I would like not to include any CloudFront Key Pair since these machines can die and storing any file inside, makes no sense. Is there any way to get signed tokens just granting privileges to these machines with IAM policies, like CloudFrontFullAccess? I have deployed a service to get S3 signed urls, and it is not required using Key Pair, just IAM policy.

No, this isn't possible as described.

It works for S3 because the instance role causes temporary IAM credentials to be made available to the instance, and S3 signed URLs use IAM credentials.

CloudFront's private key isn't part of IAM, so IAM policies (like CloudFrontFullAccess ) don't help, here. (That policy primarily allows you to provision CloudFront distributions.)

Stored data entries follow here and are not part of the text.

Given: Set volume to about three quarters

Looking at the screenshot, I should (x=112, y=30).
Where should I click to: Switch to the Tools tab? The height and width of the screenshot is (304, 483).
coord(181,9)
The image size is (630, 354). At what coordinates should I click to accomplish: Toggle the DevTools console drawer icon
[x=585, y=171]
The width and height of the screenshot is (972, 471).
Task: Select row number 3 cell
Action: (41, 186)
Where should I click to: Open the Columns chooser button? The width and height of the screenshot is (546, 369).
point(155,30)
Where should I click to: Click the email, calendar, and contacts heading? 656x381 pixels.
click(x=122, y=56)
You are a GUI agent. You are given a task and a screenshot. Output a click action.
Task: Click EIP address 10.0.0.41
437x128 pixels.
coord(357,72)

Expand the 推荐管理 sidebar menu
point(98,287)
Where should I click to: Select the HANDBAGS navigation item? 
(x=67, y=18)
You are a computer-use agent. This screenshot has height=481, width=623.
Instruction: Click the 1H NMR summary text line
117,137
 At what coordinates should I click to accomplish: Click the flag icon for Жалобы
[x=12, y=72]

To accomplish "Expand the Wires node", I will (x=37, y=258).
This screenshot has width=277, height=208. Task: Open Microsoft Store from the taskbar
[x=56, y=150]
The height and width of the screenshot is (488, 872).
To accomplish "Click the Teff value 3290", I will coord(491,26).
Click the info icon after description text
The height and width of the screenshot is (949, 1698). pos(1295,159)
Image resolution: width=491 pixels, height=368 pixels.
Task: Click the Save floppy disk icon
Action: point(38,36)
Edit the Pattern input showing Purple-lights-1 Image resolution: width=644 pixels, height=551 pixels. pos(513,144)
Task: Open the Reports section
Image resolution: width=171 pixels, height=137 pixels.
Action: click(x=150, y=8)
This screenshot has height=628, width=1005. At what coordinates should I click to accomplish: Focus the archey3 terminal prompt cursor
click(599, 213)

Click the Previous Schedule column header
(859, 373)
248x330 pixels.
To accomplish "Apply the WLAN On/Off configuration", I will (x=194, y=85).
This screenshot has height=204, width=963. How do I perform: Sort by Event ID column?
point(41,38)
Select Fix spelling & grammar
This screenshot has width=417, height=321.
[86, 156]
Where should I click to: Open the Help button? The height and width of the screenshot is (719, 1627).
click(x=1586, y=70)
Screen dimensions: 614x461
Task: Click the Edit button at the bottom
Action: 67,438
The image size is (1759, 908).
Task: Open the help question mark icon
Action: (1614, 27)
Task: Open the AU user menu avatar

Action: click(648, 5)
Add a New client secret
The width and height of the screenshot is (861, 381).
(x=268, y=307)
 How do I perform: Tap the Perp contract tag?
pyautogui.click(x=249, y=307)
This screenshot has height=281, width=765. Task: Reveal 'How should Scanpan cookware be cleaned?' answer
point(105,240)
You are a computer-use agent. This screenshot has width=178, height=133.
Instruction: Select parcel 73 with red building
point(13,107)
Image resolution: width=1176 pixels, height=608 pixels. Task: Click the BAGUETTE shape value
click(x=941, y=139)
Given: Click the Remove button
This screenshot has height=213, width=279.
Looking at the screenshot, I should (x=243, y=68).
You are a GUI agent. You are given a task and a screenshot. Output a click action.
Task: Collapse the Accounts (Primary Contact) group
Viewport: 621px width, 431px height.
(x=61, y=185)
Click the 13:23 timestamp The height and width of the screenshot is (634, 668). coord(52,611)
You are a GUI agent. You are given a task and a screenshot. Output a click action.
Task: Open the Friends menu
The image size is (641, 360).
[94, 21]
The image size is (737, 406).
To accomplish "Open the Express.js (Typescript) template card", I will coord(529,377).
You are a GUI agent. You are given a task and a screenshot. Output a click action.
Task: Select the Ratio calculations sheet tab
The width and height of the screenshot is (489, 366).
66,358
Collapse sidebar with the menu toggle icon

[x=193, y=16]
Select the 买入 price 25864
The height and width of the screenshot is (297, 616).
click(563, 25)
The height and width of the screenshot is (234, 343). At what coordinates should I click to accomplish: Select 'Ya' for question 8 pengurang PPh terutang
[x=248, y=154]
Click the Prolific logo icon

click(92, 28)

You have to have access to the CloudFront RSA key in order to generate either a CloudFront signed URL or signed cookies -- there is no alternative to this.

However, a straightforward way to store the key securely yet make it available to the instances would be to put it in the EC2 Systems Manager Parameter Store .

This is a key/value store that can be made accessible to the instances through their IAM roles, and you are not required to use any other parts of EC2 Systems Manager unless you want to -- the parameter store is available without any other setup.

Amazon EC2 Systems Manager Parameter Store provides secure storage for configuration data such as passwords, database strings, and license codes. You can store parameters as plain text or as encrypted objects.

[...]

Parameter Store also simplifies the process of managing configuration data by storing the data in one, secure location instead of in configuration files across your fleet.

http://docs.aws.amazon.com/systems-manager/latest/userguide/systems-manager-paramstore.html

The maximum size of a single parameter value is 4096 characters , which is more than sufficient to hold the entire private key.

Your code would most likely want to load the key on startup and just keep in memory for use as needed, or it could be written to a temporary file.